Al final, los culés optimistas (pocos, ya que la mayoría somos un tanto escépticos a la hora de lanzar los voladores) empiezan a estar temerosos de nuevo. Con siete puntos de ventaja sobre el Madrid sonreían y disfrutaban como niños al 'estar ganada la Liga'. Nada podía dar al traste con esa alegría. Pero, tras ver cómo el Barça empataba (y de milagro) en El Molinón y el Madrid sacaba a relucir la fuerza y el coraje que desde siempre le acompañan en el escudo, la tembladera de esfínteres e irritación de intestinos se ha hecho patente de nuevo.
La Liga nunca ha estado ganada, pues te gusten o no las matemáticas seguía habiendo más de 7 puntos en juego. La euforia es más de otros equipos, acostumbrados a decir "Vamos a ganar la Copa" o "A ver si nos meten los mismos goles que al Almería", como es el caso de uno de los mejores jugadores del mundo (pero no el mejor), como Cristiano. El Barça y el culé, desde siempre, han sido más precavidos. Alguna que otra vez ha salido alguien con un poco más de euforia de la adecuada, pero por suerte está ahí la pesadilla de la meseta, el 'Filósofo', el 'mea colonia'. Pep se encarga de rebajar dicho exceso de optimismo con la máxima catalana de 'todo puede torcerse'.

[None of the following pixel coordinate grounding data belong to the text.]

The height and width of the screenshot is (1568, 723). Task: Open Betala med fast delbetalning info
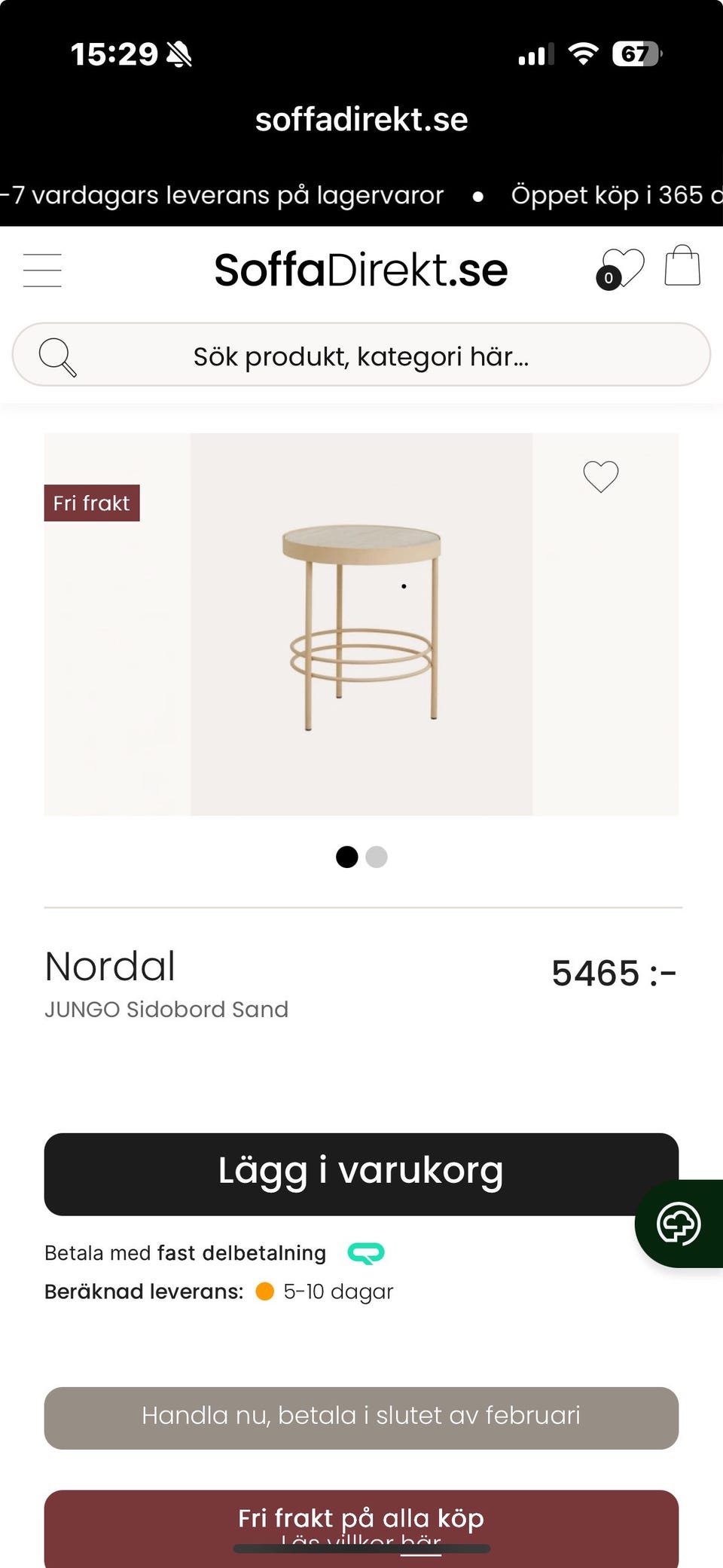(185, 1253)
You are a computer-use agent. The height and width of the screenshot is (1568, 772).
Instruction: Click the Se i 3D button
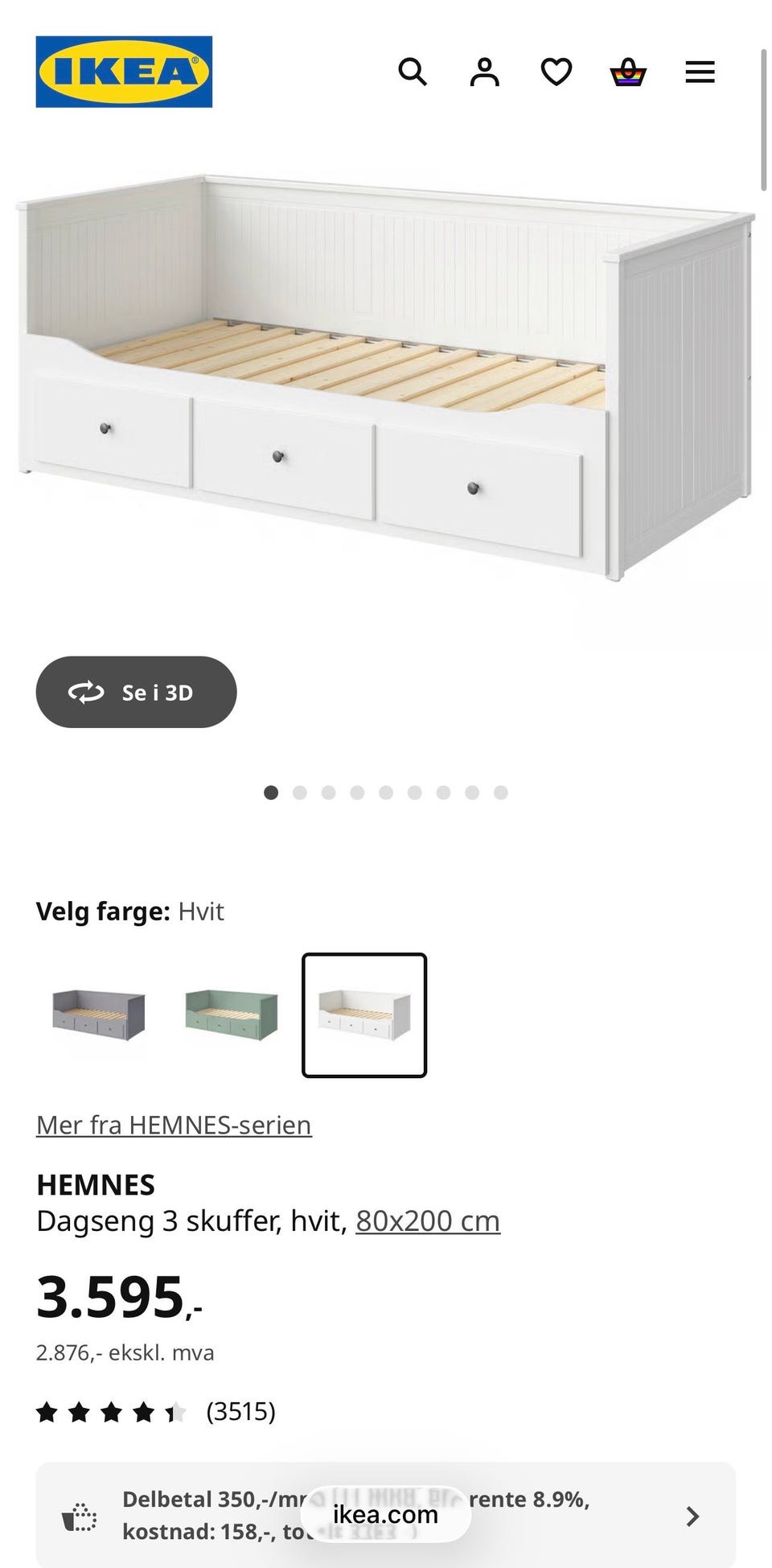point(136,692)
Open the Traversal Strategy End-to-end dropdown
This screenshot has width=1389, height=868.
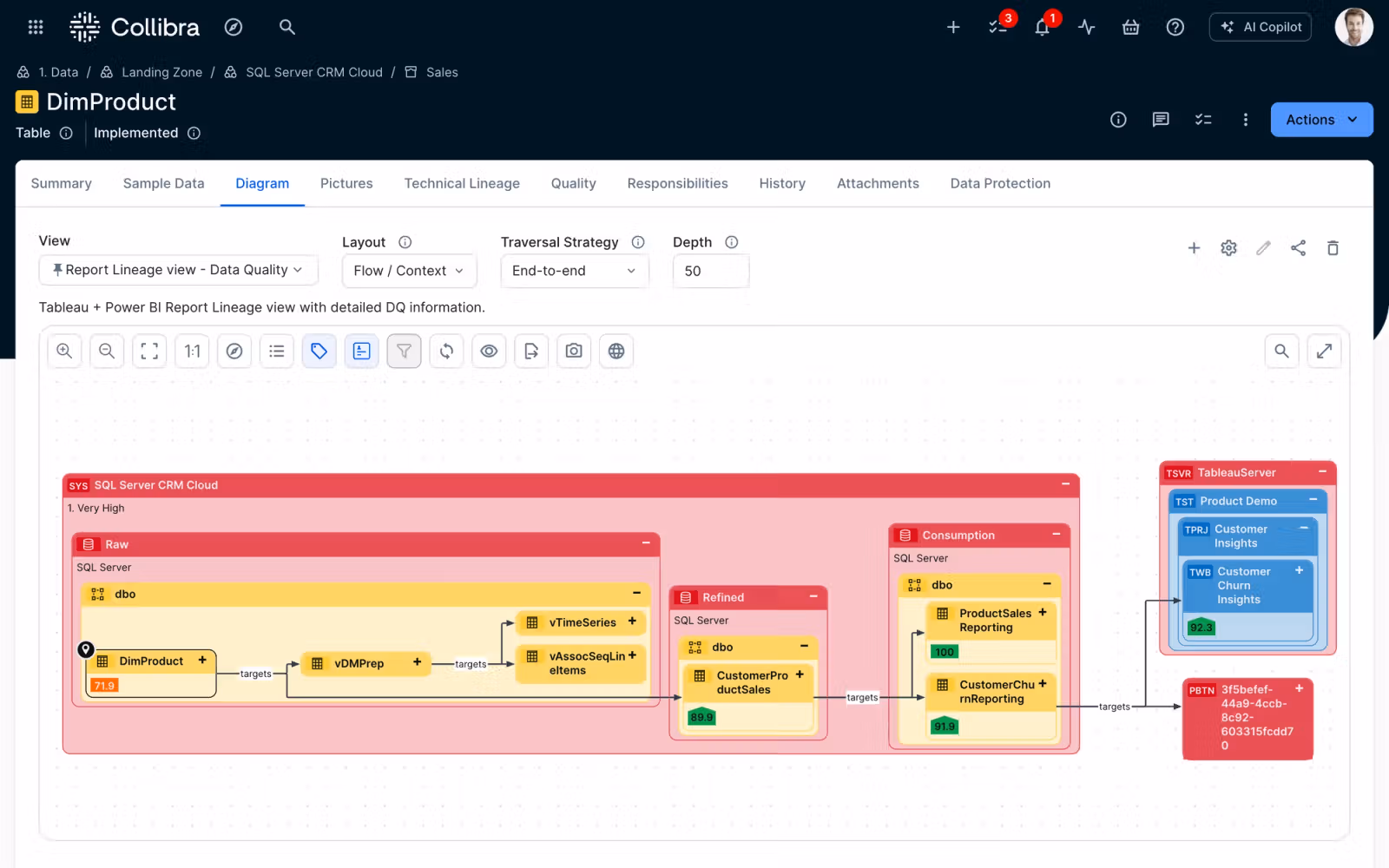click(x=574, y=271)
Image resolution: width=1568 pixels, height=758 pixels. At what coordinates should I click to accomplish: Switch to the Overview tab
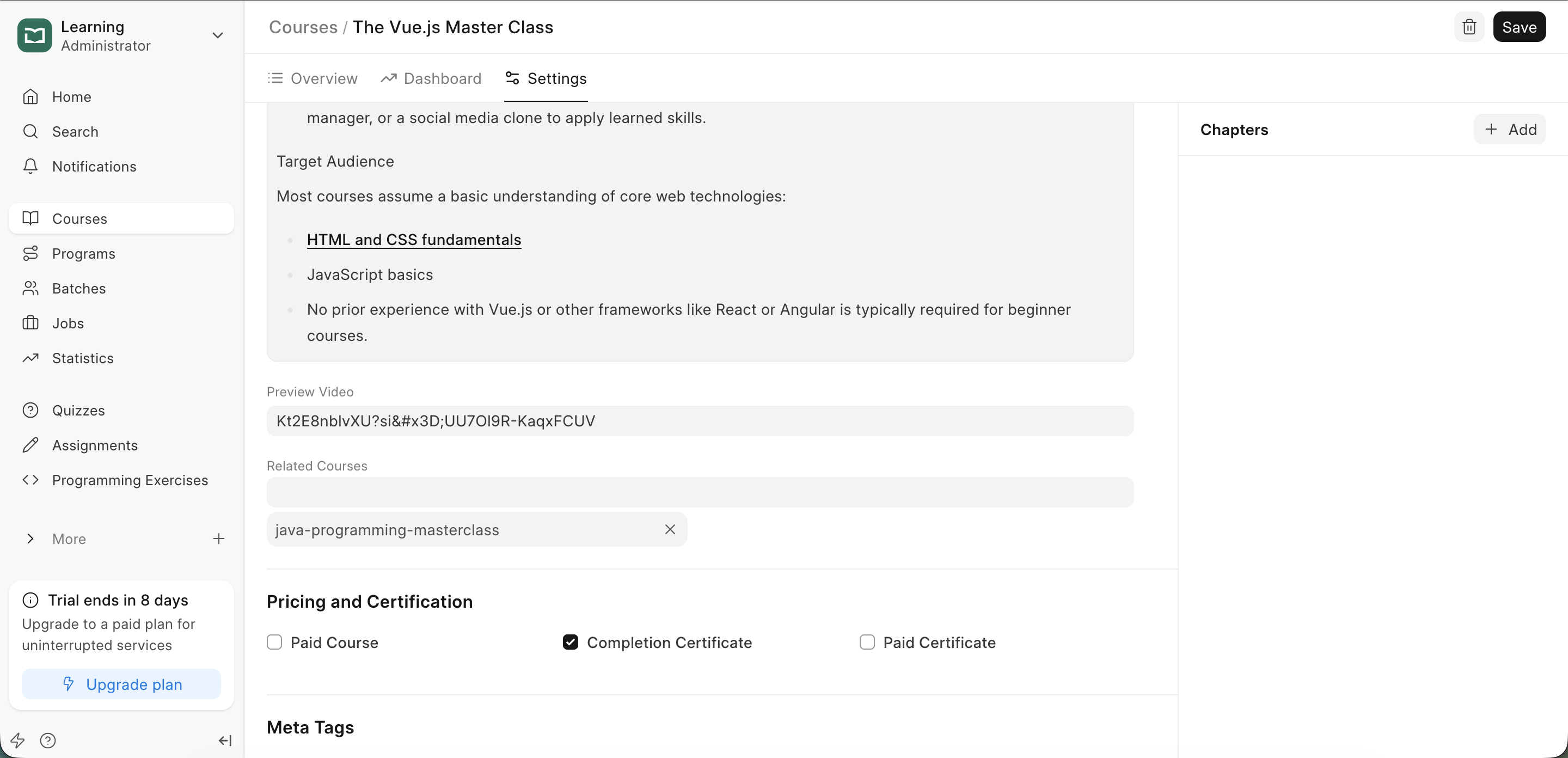313,78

Falta aún mucha Liga, y no sabemos lo que puede pasar. Hasta el Villarreal, un equipo que vuelve por sus fueros, puede hacerse con la segunda plaza, algo que dejaría a todos boquiabiertos pero que haría justicia con su entrega y buen juego. Dejen la alegría desmedida a un lado, miren partido a partido y el tiempo irá pasando. Caminar descalzos por la calle y mirando al horizonte en vez de al suelo solamente puede traer consigo que te claves algo. Miremos por dónde se camina.
PD1: Una vez más el Vecindario ha sacado coraje desde las zonas nobles para sumar tres puntos más en la tabla clasificatoria de la 2ªB. Un partido duro ante el Atleti "B" que tuvo, como no, su presencia arbitral. Fallos clamorosos en algunos sentidos y casi interfieren en el resultado, inventándose el línea fueras de juegos inexistentes y un penalty que sólo lo vio él en su maravillosa imaginación. Menos mal que estaba ahí Santi Hidalgo, el 'Bruce Lee' de la portería, para atajar ese balón. Los tres puntos se quedaron en El Municipal. Ahora toca luchar por otros tres allende los mares.
PD2: Tengo que aprovechar la oportunidad para dar ánimos desde aquí a otros dos jugadores del Vecindario. Santi Lampón, uno de los héroes del ascenso a 2ªA, y Óscar Sánchez. Lesiones que van para largo, pero que cuentan con un factor necesario para una pronta recuperación: el apoyo del vestuario y de todo el cuerpo técnico. Volverán para estar allí y ayudar nuevamente al equipo en sus metas. ¡Ánimo!